Eurozone factory output growth stalled in April

Supply chain disruptions and economic uncertainty slowed European manufacturing last month. The invasion of Ukraine and lockdowns in China are some of the reasons that bottlenecks were exacerbated.

Please note: This item is from our archives and was published in 2022. It is provided for historical reference. The content may be out of date and links may no longer function.

A worker at German manufacturer of silos and liquid tankers, Feldbinder Special Vehicles, moves rolls of aluminium at the company's plant in Winsen, Germany, 10 July 2018.

A worker at German manufacturer of silos and liquid tankers, Feldbinder Special Vehicles, moves rolls of aluminium at the company's plant in Winsen, Germany, 10 July 2018.

Eurozone manufacturing output growth stalled last month as factories struggled to source raw materials while demand took a knock from steep price increases and fears about the economic outlook, a survey showed.

Russia’s invasion of Ukraine, coupled with renewed COVID-19-related lockdowns in China, have exacerbated supply chain bottlenecks and left factories struggling, and forward-looking indicators in the survey did not point to an imminent turnaround.

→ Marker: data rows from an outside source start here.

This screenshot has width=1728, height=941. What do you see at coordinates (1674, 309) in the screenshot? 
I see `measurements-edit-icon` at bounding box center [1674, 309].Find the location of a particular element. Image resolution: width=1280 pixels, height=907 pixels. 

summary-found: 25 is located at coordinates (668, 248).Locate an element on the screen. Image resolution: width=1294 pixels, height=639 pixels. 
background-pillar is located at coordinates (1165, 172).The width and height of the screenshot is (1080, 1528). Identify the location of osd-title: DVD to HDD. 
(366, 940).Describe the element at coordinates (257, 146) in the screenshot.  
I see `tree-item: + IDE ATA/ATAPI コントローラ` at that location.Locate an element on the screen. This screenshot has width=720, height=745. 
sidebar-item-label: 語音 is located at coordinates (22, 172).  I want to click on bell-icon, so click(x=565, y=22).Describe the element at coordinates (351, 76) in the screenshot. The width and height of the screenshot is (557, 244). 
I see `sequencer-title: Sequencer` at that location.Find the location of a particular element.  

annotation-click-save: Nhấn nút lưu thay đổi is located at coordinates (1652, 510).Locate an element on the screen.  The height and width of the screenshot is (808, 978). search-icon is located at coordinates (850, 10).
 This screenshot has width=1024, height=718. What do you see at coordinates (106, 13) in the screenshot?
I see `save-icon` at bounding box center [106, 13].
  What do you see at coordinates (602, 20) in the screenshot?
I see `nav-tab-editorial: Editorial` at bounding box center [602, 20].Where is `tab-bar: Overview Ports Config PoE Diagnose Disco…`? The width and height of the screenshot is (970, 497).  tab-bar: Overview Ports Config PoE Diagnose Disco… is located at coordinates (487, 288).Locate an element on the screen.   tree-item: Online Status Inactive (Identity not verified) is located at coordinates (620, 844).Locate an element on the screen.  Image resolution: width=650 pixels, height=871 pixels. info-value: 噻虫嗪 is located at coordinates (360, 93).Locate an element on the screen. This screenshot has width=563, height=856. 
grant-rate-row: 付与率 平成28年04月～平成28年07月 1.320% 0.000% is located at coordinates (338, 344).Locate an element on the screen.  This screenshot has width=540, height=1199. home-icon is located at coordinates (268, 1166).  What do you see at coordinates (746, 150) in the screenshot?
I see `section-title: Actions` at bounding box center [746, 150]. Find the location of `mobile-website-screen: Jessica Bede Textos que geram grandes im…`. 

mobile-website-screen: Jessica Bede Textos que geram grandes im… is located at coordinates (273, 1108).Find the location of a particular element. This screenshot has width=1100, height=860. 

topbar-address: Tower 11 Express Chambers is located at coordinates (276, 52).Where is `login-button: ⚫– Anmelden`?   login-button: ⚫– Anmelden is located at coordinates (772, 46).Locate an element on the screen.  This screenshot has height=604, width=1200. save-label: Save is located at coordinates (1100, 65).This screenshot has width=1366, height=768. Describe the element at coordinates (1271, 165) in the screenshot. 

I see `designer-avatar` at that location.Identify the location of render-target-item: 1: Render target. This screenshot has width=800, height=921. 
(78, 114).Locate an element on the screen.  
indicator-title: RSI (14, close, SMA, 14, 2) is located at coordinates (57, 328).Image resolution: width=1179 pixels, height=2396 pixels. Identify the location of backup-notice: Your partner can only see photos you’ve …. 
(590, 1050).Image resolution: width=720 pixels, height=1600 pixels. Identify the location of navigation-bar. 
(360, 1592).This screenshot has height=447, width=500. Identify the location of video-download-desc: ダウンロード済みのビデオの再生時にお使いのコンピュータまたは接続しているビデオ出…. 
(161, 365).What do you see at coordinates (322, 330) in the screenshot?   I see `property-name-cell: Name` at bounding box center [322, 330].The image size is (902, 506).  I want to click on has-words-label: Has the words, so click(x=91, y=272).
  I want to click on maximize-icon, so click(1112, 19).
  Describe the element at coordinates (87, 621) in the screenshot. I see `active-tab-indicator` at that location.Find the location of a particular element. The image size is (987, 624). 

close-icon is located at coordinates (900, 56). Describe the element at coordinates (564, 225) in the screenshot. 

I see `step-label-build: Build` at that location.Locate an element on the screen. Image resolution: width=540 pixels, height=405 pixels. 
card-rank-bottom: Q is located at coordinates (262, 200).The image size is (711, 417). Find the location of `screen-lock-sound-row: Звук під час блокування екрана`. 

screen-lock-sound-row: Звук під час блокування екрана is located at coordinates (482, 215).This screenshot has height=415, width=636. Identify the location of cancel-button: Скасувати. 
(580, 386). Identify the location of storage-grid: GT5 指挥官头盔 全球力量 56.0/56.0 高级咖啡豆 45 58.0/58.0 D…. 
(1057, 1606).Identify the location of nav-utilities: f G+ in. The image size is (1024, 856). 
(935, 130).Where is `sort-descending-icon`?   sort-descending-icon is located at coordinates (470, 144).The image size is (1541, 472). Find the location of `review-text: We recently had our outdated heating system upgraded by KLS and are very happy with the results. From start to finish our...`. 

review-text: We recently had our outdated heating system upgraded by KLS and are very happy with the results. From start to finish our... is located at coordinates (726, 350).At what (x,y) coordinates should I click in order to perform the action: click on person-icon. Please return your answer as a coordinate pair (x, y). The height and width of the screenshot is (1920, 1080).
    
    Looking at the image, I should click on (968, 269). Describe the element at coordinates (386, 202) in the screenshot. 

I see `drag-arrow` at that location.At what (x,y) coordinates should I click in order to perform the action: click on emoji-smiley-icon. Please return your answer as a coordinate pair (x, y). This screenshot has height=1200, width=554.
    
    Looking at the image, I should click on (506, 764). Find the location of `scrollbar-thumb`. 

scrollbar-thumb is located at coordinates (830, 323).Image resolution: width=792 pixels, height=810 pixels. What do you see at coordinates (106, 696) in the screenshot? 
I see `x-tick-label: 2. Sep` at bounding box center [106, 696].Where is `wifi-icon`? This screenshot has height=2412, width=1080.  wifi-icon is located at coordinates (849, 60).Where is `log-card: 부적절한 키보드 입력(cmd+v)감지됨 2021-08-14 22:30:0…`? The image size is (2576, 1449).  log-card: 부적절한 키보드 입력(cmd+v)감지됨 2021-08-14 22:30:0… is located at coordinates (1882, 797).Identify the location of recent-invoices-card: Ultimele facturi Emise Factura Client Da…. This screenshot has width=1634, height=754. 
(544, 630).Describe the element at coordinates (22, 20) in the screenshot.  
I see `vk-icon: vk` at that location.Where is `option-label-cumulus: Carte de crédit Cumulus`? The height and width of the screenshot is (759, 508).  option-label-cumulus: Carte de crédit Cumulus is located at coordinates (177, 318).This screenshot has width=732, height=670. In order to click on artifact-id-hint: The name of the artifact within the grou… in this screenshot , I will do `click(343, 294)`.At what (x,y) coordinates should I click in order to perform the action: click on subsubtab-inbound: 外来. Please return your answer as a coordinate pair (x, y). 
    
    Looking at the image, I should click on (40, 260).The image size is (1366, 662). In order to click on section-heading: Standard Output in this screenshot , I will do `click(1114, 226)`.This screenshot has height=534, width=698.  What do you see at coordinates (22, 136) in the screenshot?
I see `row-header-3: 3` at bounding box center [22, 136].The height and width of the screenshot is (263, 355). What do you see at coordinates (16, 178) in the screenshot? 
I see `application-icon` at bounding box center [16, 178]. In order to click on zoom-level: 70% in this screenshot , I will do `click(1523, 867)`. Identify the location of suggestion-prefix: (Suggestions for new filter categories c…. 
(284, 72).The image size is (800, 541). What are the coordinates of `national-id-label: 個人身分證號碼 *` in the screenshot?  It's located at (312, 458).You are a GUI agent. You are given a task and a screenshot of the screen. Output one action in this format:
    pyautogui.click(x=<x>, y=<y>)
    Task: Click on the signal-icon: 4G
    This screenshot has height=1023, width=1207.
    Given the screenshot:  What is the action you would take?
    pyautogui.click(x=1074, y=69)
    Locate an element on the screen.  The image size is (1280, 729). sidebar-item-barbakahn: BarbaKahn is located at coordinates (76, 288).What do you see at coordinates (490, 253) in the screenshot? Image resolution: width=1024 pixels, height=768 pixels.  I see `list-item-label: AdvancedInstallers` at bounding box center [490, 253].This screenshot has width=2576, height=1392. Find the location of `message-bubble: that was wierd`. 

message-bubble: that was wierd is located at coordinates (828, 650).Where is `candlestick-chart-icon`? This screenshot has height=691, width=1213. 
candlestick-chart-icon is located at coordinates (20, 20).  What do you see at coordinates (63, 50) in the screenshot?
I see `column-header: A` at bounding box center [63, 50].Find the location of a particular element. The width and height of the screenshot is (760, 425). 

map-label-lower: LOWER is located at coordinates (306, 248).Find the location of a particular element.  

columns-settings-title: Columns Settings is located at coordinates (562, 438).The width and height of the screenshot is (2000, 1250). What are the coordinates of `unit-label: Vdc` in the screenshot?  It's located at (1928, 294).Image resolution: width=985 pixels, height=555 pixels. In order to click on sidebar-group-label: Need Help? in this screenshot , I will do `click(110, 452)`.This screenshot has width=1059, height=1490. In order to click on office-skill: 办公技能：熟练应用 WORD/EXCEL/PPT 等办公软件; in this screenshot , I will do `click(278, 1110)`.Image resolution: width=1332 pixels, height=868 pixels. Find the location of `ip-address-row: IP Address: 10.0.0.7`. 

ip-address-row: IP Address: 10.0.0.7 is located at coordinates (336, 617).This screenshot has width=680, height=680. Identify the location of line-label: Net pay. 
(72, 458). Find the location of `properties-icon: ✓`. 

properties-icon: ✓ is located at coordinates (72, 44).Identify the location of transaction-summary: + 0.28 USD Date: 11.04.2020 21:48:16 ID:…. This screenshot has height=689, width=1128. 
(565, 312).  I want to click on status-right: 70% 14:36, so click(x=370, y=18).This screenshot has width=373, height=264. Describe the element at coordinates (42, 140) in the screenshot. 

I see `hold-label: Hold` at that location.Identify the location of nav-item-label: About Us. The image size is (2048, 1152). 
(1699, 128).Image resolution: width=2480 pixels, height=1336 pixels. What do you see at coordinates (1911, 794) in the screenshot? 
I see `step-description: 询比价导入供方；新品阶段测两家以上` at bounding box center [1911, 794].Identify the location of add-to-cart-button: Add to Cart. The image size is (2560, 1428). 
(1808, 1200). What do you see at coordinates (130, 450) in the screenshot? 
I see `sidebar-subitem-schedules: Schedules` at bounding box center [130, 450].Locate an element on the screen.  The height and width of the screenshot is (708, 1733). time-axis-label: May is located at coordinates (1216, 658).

S&P Global’s final manufacturing Purchasing Managers’ Index (PMI) fell to a 15-month low of 55.5 in April from March’s 56.5, just above an initial “flash” estimate of 55.3 and still comfortably above the 50 mark that separates growth from contraction.

But an index measuring output, which feeds into a composite PMI due on Wednesday and seen as a good gauge of economic health, sank to 50.7 from 53.1, its lowest since June 2020, when the bloc was enduring the first wave of the pandemic.

“Manufacturing output came to a near standstill across the euro zone in April,” said Chris Williamson, chief business economist at S&P Global.

“Companies not only reported that ongoing problems with component shortages were aggravated by the Ukraine war and new lockdowns in China, but that rising prices and growing uncertainty about the economic outlook were also hitting demand,” he said.

Input costs rose at one on the fastest rates in the survey’s history, and factories passed that on to customers by raising their prices at a record pace. The output prices index climbed to 77.3 from 74.2, its highest since S&P Global started collecting the data in late 2002.

That is likely to add pressure on the European Central Bank to tighten policy as inflation in the currency union reached 7.5% last month, preliminary official date showed last week, almost four times the Bank’s 2% target.

The ECB is expected to raise its deposit rate before year end, a Reuters poll showed last month.